BinMetric: A Comprehensive Binary Code Analysis Benchmark for Large Language Models
Authors: Xiuwei Shang, Guoqiang Chen, Shaoyin Cheng, Benlong Wu, Li Hu, Gangyang Li, Weiming Zhang, Nenghai Yu
IJCAI 2025 | Venue PDF | Archive PDF | Plain Text | LLM Run Details
| Reproducibility Variable | Result | LLM Response |
|---|---|---|
| Research Type | Experimental | Our empirical study on this benchmark investigates various state-of-the-art LLMs, revealing their strengths and limitations.
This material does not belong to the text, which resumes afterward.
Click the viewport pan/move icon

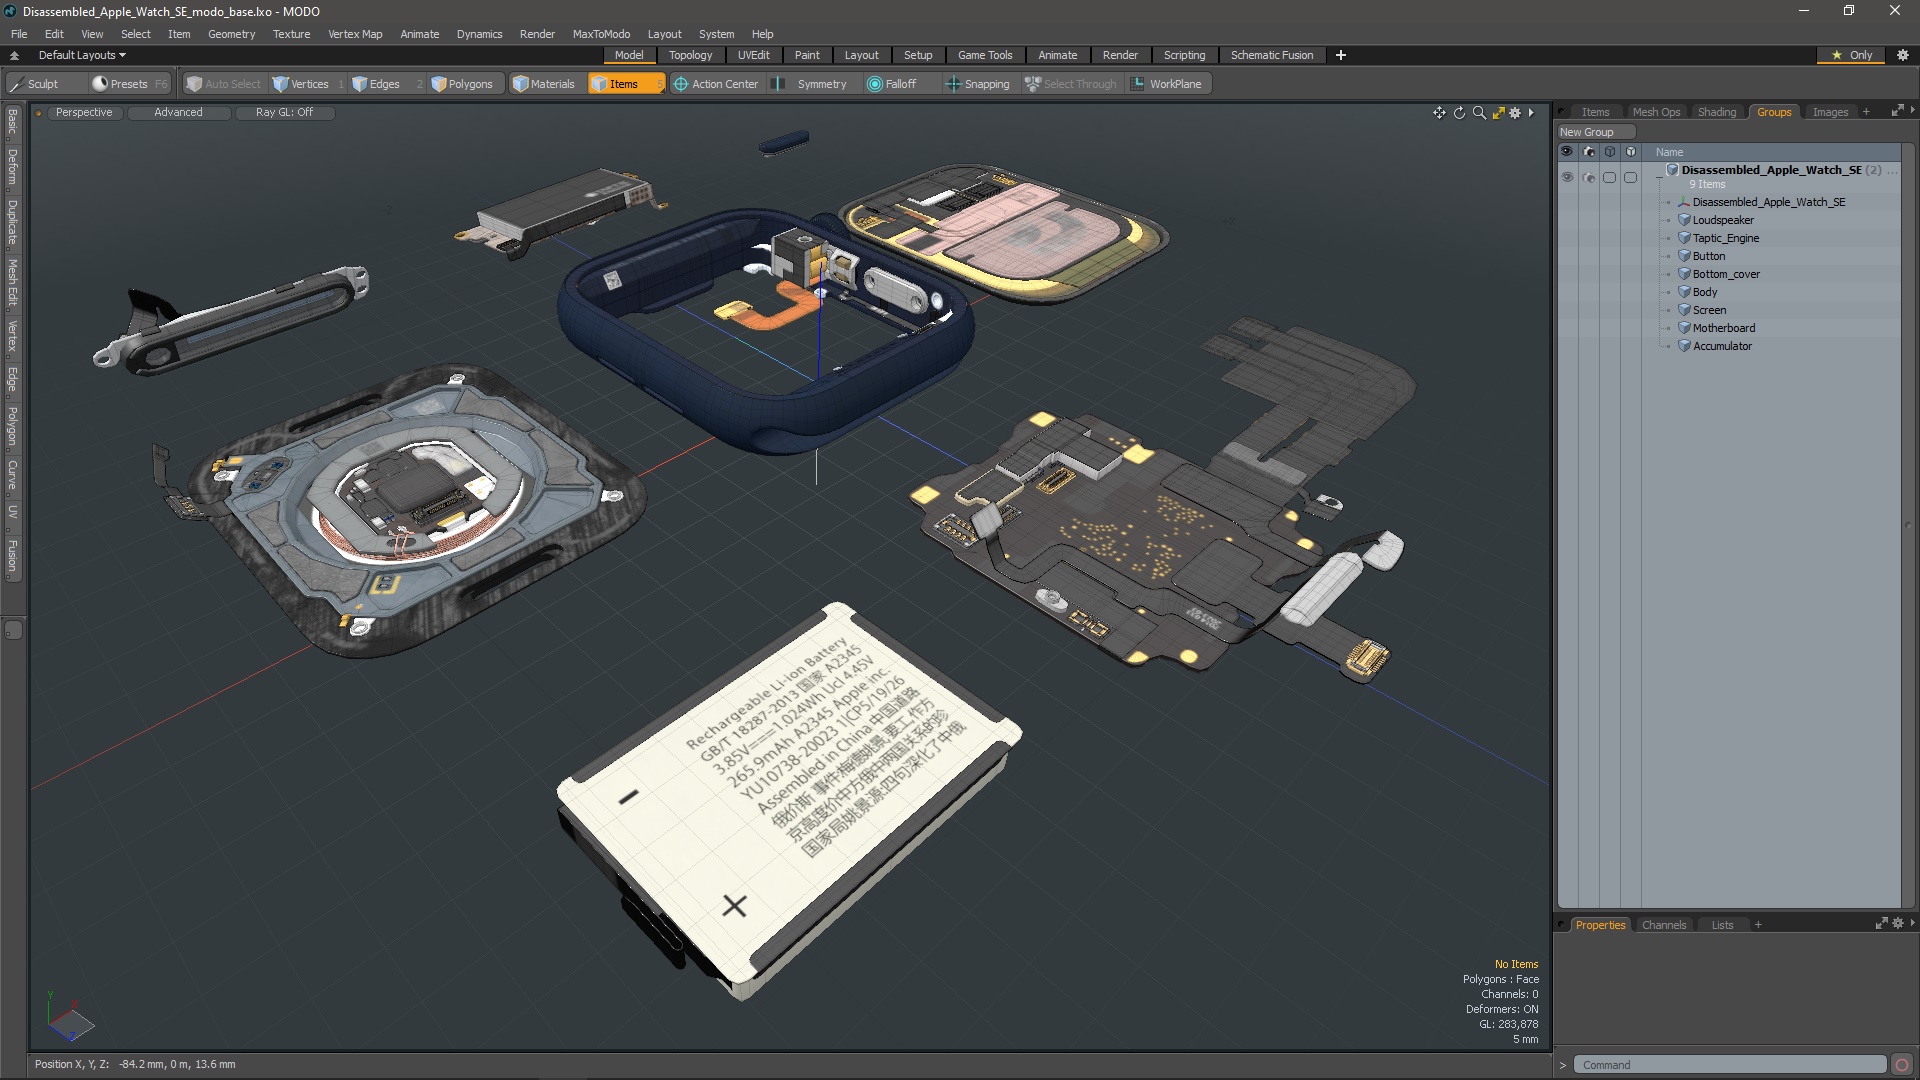[x=1439, y=113]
In summary, Bin Metric makes a significant step forward in measuring binary analysis capabilities of LLMs, establishing a new benchmark leaderboard, and our study offers valuable insights for advancing LLMs in software security. |
| Researcher Affiliation | Collaboration | 1University of Science and Technology of China, Hefei, China 2Anhui Province Key Laboratory of Digital Security, Hefei, China 3QI-ANXIN Technology Research Institute, Beijing, China |
| Pseudocode | No | The paper uses the term 'decompiled pseudo code' to describe input data for several tasks (SR, BCS, AC), but it does not present its own algorithms or methods in structured pseudocode blocks. |
| Open Source Code | No | The paper mentions using 20 open-source projects as data sources (e.g., 'we curate 20 high-star C language projects from Git Hub') and refers to 'Bin Metric' as a benchmark, but it does not provide an explicit statement about releasing the source code for its own methodology or the Bin Metric evaluation pipeline. |
| Open Datasets | Yes | Bin Metric comprises 1,000 questions derived from 20 real-world open-source projects across 6 practical binary analysis tasks, including decompilation, code summarization, etc., which reflect actual reverse engineering scenarios. Our empirical study on this benchmark investigates various state-of-the-art LLMs, revealing their strengths and limitations. |
| Dataset Splits | No | The paper describes the composition and number of question items for each task within the Bin Metric benchmark (e.g., 'we extract 1,000 question items', 'randomly sample 250 pairs', '70 assembly snippets are sampled', etc.), but it does not provide explicit training/test/validation splits for the evaluation conducted with the LLMs. |
| Hardware Specification | Yes | The experiments are conducted on an Ubuntu 22.04 server with 8 NVIDIA RTX A6000 GPUs. |
| Software Dependencies | No | The paper mentions 'Open-source LLMs are downloaded from Huggingface' and 'half-precision in FP16 enabled for inference', but it does not specify concrete software dependencies with version numbers (e.g., Python, PyTorch, CUDA versions). |
| Experiment Setup | Yes | Given the context window limitations, we set max length to 8192 and max new tokens to 2048. Since accuracy is prioritized over diversity in most code-related tasks, the sampling temperature is set to 0.1, with top k and top p both set to 1 for deterministic responses. |